:: STORED DATA ::
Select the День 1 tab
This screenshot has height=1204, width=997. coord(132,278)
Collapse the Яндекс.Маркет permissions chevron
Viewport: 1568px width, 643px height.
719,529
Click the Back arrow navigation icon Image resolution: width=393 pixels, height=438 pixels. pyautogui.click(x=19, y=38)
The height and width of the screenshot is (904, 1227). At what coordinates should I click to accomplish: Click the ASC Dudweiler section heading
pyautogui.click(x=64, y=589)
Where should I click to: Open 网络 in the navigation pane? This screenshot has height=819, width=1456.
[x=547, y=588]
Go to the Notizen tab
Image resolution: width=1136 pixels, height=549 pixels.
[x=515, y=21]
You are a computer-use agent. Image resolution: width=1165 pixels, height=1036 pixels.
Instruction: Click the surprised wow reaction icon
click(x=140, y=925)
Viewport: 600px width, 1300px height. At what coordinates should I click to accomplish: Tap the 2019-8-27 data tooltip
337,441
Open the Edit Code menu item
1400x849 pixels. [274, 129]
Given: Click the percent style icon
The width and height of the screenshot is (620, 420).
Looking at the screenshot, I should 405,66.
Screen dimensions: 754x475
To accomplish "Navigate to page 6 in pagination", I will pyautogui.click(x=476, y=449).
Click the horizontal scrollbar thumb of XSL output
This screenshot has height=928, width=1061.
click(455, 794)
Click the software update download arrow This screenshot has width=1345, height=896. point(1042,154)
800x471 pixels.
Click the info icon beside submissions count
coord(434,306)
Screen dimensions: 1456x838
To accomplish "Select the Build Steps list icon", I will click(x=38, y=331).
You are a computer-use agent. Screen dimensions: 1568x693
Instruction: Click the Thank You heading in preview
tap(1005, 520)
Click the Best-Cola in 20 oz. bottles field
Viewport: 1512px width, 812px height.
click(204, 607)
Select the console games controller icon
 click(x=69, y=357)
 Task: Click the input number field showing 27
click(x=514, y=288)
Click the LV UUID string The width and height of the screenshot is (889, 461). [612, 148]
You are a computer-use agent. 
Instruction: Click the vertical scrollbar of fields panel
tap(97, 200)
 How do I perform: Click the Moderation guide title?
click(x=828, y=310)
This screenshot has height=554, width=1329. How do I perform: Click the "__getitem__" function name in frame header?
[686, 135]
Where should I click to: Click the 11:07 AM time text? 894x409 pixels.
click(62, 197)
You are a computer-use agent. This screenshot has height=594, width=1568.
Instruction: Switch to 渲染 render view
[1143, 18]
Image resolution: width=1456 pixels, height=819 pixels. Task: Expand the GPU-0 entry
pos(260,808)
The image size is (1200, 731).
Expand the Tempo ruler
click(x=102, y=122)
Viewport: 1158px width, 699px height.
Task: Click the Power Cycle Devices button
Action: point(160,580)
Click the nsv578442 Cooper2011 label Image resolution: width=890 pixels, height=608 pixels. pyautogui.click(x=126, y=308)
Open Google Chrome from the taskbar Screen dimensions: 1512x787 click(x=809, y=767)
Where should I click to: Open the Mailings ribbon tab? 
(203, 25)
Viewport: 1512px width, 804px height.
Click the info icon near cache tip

:: WHAT YOU WILL DO ::
Write out the whole listing above word for word, from the first line to the last, changing nothing.

:: SOLUTION TO THE PROBLEM ::
Select the День 1 tab
This screenshot has height=1204, width=997. coord(132,278)
Collapse the Яндекс.Маркет permissions chevron
Viewport: 1568px width, 643px height.
719,529
Click the Back arrow navigation icon Image resolution: width=393 pixels, height=438 pixels. pyautogui.click(x=19, y=38)
The height and width of the screenshot is (904, 1227). At what coordinates should I click to accomplish: Click the ASC Dudweiler section heading
pyautogui.click(x=64, y=589)
Where should I click to: Open 网络 in the navigation pane? This screenshot has height=819, width=1456.
[x=547, y=588]
Go to the Notizen tab
Image resolution: width=1136 pixels, height=549 pixels.
[x=515, y=21]
You are a computer-use agent. Image resolution: width=1165 pixels, height=1036 pixels.
Instruction: Click the surprised wow reaction icon
click(x=140, y=925)
Viewport: 600px width, 1300px height. At what coordinates should I click to accomplish: Tap the 2019-8-27 data tooltip
337,441
Open the Edit Code menu item
1400x849 pixels. [274, 129]
Given: Click the percent style icon
The width and height of the screenshot is (620, 420).
Looking at the screenshot, I should 405,66.
Screen dimensions: 754x475
To accomplish "Navigate to page 6 in pagination", I will pyautogui.click(x=476, y=449).
Click the horizontal scrollbar thumb of XSL output
This screenshot has height=928, width=1061.
click(455, 794)
Click the software update download arrow This screenshot has width=1345, height=896. point(1042,154)
800x471 pixels.
Click the info icon beside submissions count
coord(434,306)
Screen dimensions: 1456x838
To accomplish "Select the Build Steps list icon", I will click(x=38, y=331).
You are a computer-use agent. Screen dimensions: 1568x693
Instruction: Click the Thank You heading in preview
tap(1005, 520)
Click the Best-Cola in 20 oz. bottles field
Viewport: 1512px width, 812px height.
click(204, 607)
Select the console games controller icon
 click(x=69, y=357)
 Task: Click the input number field showing 27
click(x=514, y=288)
Click the LV UUID string The width and height of the screenshot is (889, 461). [612, 148]
You are a computer-use agent. 
Instruction: Click the vertical scrollbar of fields panel
tap(97, 200)
 How do I perform: Click the Moderation guide title?
click(x=828, y=310)
This screenshot has height=554, width=1329. How do I perform: Click the "__getitem__" function name in frame header?
[686, 135]
Where should I click to: Click the 11:07 AM time text? 894x409 pixels.
click(62, 197)
You are a computer-use agent. This screenshot has height=594, width=1568.
Instruction: Switch to 渲染 render view
[1143, 18]
Image resolution: width=1456 pixels, height=819 pixels. Task: Expand the GPU-0 entry
pos(260,808)
The image size is (1200, 731).
Expand the Tempo ruler
click(x=102, y=122)
Viewport: 1158px width, 699px height.
Task: Click the Power Cycle Devices button
Action: point(160,580)
Click the nsv578442 Cooper2011 label Image resolution: width=890 pixels, height=608 pixels. pyautogui.click(x=126, y=308)
Open Google Chrome from the taskbar Screen dimensions: 1512x787 click(x=809, y=767)
Where should I click to: Open the Mailings ribbon tab? 
(203, 25)
Viewport: 1512px width, 804px height.
Click the info icon near cache tip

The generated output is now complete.